**TEXT BLOCK**:
○ ○ ○ ○

Tyreece Vondall
Published: Thursday, April 1, 2021
Orginally published in the spring of 2021.
Mary Mathers used the same word repeatedly when asked recently about charitable nonprofit NDAD.
“Amazing,” the Williston mom said. “Without you guys, I don’t know if we’d have made half of the appointments.”
Since 2017, NDAD’s charitable medical travel assistance has helped Mary’s younger son Tyreece, now 14, fulfill seven scheduled medical appointments and surgeries in Minneapolis and Fargo. NDAD has helped with his lodging, too. NDAD’s help definitely eased some of her family’s financial burden, she said.
Tyreece’s first surgery actually took place in the fall of 2015. He had an asthma attack during a football practice in Williston and went to the hospital. A hospital scan revealed a colloid cyst in the third ventricle of Tyreece’s brain. But during surgery at a Fargo hospital to remove the cyst, a nicked blood vessel in his brain hemmorraged, Mary said. Tyreece ended up staying about two months in the hospital - the start of a stressful medical journey now more than five years long.
“Every time we have to have surgery, I freak out now. And we’ve gone through several,” said Mary, a kitchen manager at a Williston service station.

○ ○ ○ ○

**WORK ORDER**:
Write the next part of the article about Tyreece Vondall, starting right after Mary's quote about freaking out before every surgery.

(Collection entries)
○ ○ ○ ○

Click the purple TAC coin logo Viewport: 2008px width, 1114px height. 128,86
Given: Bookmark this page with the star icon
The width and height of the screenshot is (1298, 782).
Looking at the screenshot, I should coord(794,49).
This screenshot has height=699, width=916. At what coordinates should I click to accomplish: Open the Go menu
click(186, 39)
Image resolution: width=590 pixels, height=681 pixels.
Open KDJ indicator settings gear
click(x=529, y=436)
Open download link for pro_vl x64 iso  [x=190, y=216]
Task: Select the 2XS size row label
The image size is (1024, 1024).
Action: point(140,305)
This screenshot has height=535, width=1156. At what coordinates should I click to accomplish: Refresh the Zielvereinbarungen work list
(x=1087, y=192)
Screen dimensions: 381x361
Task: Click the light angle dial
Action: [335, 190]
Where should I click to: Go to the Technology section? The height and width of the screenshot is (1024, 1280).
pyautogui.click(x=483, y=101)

○ ○ ○ ○

**EXERCISE ANSWER**:
Subsequent surgeries have verified cyst’s repeated regrowth and attachment to a vein, Mathers said.
Tyreece now has a programmable shunt to drain away excess spinal fluid to his abdomen that could damage his brain; that needs to be checked annually, she said. His right leg and foot also are shorter than his left leg and foot, and he may need surgery to address that, she added.
Because of his new learning disability, Tyreece was held back an extra year in the fourth grade. He’s an eighth grader now but learns at roughly a sixth-grade level, Mary said, and he still deals with some short-term memory loss.
From the get-go, Mary said, NDAD client services employees have been very friendly and helpful while her family has tried to keep up with Tyreece’s surgeries, the travels and “just bills in general.” “You guys,” she added, “are amazing.”